Exercise: Within the listing below, filter for "will" and copy every matching line.

:: Data under study

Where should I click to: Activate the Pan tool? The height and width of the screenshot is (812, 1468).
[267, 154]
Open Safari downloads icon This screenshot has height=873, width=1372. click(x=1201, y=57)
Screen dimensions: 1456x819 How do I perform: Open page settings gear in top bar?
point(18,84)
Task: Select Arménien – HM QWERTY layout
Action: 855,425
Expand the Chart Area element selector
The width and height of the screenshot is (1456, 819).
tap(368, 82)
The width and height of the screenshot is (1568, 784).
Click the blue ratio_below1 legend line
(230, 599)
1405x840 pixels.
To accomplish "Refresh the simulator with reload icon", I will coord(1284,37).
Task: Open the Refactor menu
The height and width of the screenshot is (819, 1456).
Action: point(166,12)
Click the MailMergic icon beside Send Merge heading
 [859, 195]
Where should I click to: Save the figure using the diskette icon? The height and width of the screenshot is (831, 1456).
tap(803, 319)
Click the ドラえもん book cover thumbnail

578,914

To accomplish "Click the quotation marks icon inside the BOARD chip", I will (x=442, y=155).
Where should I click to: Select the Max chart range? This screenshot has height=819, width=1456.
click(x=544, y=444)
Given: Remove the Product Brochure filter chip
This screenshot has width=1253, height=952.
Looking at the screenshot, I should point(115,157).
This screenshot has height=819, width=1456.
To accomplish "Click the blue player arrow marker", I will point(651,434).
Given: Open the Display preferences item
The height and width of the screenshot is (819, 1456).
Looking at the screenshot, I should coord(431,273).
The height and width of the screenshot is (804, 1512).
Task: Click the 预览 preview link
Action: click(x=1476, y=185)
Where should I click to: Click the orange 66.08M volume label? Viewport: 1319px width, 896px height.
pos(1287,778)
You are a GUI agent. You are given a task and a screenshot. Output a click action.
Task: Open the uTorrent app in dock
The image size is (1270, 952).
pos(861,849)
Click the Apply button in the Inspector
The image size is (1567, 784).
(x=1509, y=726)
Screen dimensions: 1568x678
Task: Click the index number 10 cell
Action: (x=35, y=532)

::::

Answer section:
To accomplish "Refresh the simulator with reload icon", I will coord(1284,37).
To accomplish "Click the quotation marks icon inside the BOARD chip", I will (x=442, y=155).
To accomplish "Click the blue player arrow marker", I will point(651,434).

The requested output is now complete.